▶ _WHAT THE TASK ASKS_:
Format the items from the line containing "Task: Click the Indroid Enterprise logo" through the line containing "Action: [31, 86]" as a numbered list, omitting blank lines. Leave the pictures out of your answer.

▶ _PROVIDED DATA_:
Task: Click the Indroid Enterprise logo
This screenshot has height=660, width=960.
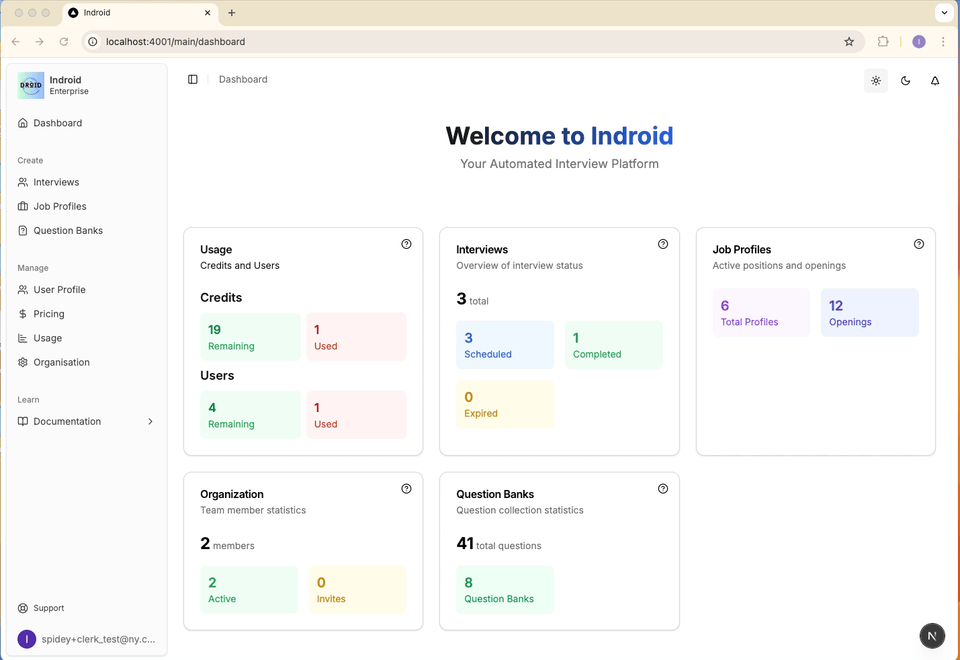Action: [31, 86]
* * *
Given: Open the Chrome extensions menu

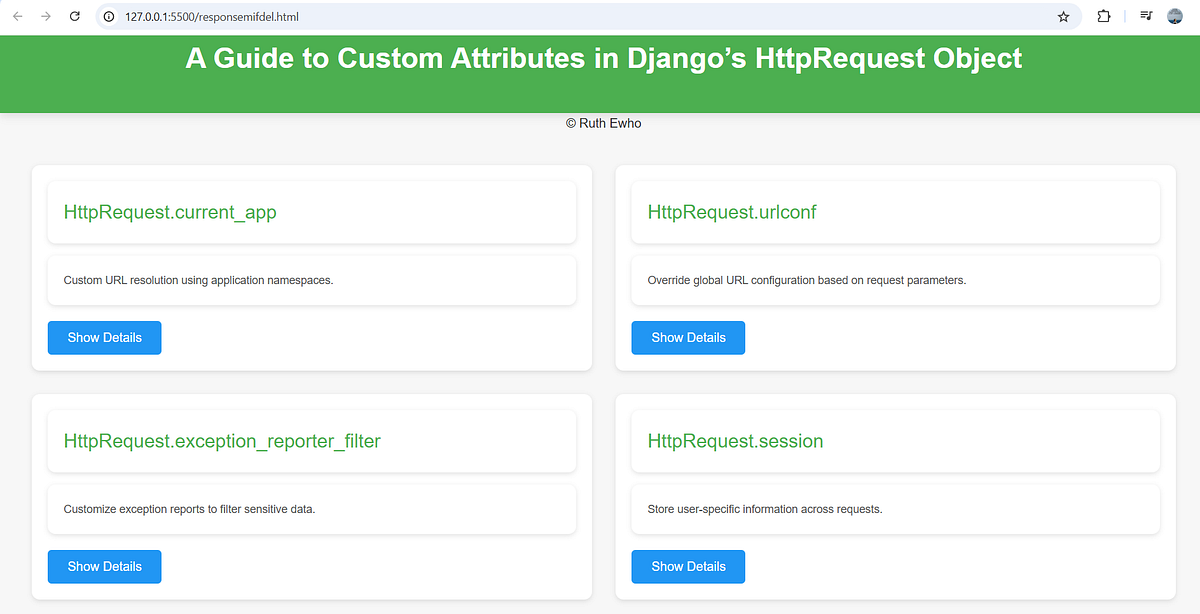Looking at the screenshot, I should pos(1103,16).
==
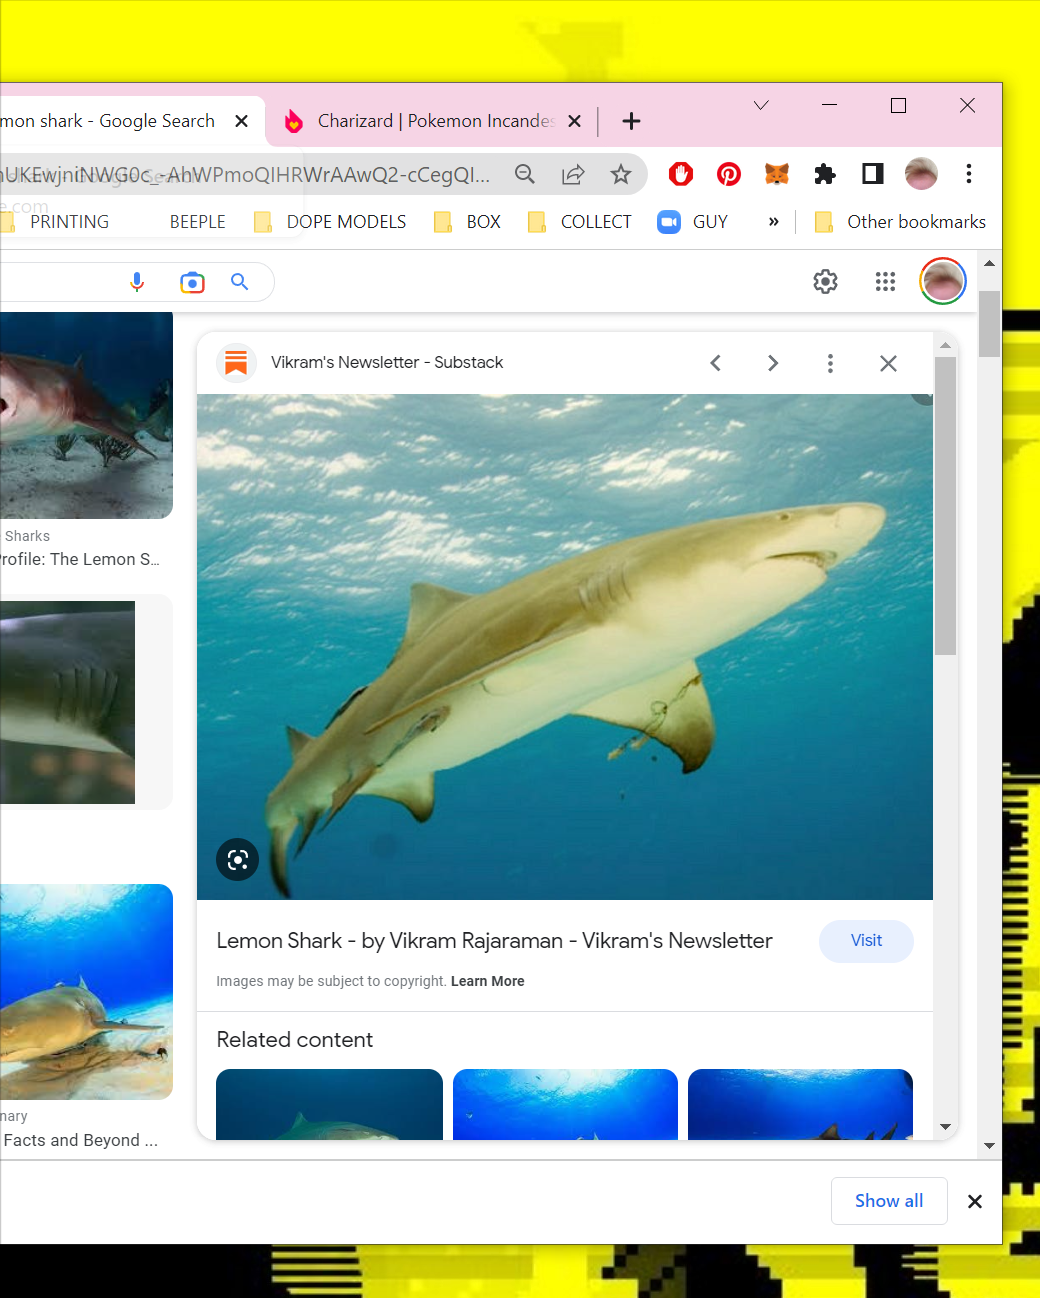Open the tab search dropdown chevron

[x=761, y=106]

▶ _SOLVED PROBLEM_:
1. Task: Click the Indroid Enterprise logo
2. This screenshot has height=660, width=960.
3. Action: [31, 86]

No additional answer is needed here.